__Written instruction__. Pull out every line of the records below that contains the string "toolbar". Case counts.

__Data rows__.
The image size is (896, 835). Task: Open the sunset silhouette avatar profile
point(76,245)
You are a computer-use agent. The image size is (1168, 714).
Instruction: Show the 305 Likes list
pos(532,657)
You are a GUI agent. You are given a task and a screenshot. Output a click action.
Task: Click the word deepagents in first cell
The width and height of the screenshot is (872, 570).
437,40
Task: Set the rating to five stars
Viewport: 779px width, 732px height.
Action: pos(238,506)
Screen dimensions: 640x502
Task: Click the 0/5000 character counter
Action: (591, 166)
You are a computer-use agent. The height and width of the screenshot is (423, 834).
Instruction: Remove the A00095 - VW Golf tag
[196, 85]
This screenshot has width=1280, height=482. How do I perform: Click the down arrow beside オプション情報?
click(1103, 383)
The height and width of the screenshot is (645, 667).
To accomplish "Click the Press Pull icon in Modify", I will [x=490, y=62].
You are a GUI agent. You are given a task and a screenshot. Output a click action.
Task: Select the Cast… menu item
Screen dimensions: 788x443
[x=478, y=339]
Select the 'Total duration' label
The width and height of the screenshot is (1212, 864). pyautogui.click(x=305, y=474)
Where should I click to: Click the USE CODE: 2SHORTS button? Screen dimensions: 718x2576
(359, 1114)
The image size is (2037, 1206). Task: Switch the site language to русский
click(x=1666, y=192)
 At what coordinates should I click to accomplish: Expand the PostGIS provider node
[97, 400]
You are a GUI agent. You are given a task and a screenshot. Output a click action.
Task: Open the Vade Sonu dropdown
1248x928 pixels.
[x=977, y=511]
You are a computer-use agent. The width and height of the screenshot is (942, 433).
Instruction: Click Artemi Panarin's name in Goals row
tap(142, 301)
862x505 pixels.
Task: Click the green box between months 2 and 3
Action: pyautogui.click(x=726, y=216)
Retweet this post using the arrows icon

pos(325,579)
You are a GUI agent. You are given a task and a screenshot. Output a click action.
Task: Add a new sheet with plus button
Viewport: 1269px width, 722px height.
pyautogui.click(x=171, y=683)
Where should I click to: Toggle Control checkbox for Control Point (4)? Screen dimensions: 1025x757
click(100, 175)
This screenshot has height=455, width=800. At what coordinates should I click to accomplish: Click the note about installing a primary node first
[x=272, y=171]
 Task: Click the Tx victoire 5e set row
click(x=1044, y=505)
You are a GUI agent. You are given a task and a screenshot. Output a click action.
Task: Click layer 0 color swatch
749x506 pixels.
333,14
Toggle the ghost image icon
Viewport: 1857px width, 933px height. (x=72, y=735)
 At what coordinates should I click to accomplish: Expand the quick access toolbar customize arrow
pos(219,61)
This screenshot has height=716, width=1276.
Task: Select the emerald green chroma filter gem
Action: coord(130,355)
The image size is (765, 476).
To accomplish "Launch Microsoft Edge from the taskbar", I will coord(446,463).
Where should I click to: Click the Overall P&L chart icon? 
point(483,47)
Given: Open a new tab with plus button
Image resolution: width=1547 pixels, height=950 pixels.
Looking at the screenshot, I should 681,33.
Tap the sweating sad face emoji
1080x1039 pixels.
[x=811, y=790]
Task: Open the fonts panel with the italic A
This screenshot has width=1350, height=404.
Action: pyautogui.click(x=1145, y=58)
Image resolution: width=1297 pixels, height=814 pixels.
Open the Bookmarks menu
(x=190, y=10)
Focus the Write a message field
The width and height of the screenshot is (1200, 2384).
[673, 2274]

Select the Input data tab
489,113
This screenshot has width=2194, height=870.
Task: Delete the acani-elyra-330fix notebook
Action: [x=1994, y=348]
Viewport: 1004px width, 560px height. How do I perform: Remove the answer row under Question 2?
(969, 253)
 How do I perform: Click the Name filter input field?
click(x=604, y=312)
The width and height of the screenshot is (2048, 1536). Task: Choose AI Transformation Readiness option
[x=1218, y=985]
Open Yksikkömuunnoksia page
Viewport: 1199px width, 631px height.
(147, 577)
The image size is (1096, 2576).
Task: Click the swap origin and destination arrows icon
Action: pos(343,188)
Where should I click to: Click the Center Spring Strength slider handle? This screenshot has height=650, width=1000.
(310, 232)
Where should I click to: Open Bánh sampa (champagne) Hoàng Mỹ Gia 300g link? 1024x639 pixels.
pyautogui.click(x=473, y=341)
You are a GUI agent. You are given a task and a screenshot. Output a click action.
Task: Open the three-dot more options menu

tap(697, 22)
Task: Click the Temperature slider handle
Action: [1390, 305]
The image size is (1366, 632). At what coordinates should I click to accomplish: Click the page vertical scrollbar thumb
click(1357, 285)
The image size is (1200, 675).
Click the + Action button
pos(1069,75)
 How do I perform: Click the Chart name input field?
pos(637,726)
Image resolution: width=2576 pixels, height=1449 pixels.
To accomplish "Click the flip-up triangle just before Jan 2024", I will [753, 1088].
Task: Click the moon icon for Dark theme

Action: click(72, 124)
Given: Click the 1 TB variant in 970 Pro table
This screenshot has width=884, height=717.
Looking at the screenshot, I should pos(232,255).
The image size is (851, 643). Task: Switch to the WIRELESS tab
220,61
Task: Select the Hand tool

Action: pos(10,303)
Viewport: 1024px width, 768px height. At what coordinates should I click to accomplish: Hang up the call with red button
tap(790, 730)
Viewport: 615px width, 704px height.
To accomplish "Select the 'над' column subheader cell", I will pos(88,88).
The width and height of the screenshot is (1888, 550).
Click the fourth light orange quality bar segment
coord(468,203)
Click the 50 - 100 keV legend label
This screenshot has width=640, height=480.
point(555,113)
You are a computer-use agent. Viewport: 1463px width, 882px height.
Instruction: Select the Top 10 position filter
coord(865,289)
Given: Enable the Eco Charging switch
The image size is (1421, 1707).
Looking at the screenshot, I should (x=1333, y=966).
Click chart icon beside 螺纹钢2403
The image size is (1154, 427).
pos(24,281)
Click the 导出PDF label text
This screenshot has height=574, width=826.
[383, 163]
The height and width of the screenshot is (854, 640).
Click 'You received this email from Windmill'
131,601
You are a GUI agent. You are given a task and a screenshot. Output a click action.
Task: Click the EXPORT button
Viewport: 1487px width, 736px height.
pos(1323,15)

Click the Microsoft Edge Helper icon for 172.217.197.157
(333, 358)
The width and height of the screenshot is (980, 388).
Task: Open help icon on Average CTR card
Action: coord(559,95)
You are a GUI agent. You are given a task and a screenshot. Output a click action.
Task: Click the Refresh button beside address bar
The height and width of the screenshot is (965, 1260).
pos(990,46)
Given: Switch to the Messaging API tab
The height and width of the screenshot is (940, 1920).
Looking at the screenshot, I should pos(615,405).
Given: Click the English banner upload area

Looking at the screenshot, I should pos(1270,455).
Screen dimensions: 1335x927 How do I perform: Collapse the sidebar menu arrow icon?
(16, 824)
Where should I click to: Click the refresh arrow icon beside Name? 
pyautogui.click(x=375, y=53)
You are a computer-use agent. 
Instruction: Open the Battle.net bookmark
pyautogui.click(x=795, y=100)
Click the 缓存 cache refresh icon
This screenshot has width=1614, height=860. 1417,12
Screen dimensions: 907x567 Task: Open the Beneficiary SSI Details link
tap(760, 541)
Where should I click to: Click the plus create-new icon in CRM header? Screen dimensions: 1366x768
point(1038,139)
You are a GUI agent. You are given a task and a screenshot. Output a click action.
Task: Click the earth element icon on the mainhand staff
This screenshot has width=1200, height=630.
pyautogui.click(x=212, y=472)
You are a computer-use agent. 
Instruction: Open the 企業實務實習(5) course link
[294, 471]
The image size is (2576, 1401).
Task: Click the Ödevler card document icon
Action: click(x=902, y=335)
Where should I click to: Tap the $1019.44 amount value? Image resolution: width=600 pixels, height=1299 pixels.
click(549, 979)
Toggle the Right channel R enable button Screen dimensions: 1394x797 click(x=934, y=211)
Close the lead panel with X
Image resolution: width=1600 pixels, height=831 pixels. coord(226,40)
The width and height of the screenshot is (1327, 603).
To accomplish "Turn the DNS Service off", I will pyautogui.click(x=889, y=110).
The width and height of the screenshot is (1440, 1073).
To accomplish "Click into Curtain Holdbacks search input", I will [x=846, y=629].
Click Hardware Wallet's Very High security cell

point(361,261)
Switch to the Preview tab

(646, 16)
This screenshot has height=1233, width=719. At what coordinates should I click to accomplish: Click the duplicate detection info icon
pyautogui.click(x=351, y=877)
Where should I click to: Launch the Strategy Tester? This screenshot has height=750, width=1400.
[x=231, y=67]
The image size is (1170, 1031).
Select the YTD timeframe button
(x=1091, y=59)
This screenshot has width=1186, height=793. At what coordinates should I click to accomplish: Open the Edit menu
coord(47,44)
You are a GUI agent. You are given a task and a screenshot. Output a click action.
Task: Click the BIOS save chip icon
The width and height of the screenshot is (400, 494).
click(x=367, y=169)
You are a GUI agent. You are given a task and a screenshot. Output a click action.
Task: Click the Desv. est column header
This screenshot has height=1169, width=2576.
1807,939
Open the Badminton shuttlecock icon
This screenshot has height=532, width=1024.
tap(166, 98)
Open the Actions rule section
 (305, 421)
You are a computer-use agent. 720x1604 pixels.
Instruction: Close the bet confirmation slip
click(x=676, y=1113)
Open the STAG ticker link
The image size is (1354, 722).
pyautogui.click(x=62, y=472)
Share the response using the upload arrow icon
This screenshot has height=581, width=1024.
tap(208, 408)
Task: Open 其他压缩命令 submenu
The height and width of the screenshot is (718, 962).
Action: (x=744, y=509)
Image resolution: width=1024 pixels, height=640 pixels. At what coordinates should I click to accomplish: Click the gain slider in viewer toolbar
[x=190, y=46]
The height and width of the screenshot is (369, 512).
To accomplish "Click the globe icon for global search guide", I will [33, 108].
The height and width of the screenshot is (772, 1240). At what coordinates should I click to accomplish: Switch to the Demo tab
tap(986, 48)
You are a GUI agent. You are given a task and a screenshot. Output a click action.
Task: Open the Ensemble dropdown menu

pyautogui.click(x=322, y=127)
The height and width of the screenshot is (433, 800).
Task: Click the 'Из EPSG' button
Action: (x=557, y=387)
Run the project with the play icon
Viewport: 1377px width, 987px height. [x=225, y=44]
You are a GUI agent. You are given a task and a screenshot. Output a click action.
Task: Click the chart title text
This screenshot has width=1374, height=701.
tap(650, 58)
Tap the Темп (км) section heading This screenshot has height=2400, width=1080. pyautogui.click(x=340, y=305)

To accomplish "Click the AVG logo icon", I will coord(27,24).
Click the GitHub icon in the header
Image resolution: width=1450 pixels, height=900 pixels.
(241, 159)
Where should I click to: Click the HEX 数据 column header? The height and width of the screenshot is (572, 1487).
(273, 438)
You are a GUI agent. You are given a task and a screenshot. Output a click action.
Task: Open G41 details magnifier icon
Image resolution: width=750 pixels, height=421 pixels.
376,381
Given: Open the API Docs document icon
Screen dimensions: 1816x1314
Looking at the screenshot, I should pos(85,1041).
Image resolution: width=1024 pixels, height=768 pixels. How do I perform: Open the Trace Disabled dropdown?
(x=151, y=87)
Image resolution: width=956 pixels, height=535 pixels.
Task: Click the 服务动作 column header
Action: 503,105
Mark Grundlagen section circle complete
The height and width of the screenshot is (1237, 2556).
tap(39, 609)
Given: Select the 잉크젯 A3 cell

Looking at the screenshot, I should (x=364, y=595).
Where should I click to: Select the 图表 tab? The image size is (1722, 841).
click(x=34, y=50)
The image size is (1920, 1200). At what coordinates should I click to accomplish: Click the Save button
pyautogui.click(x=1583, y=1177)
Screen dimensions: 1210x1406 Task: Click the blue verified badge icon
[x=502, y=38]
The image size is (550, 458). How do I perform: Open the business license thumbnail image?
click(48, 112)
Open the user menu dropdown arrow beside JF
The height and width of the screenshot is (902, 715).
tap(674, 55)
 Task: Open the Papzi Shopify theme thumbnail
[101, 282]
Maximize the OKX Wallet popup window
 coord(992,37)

__Solution to this task__.
 At what coordinates should I click to accomplish: Expand the quick access toolbar customize arrow
Image resolution: width=1024 pixels, height=640 pixels. At what coordinates should I click to accomplish: Click the gain slider in viewer toolbar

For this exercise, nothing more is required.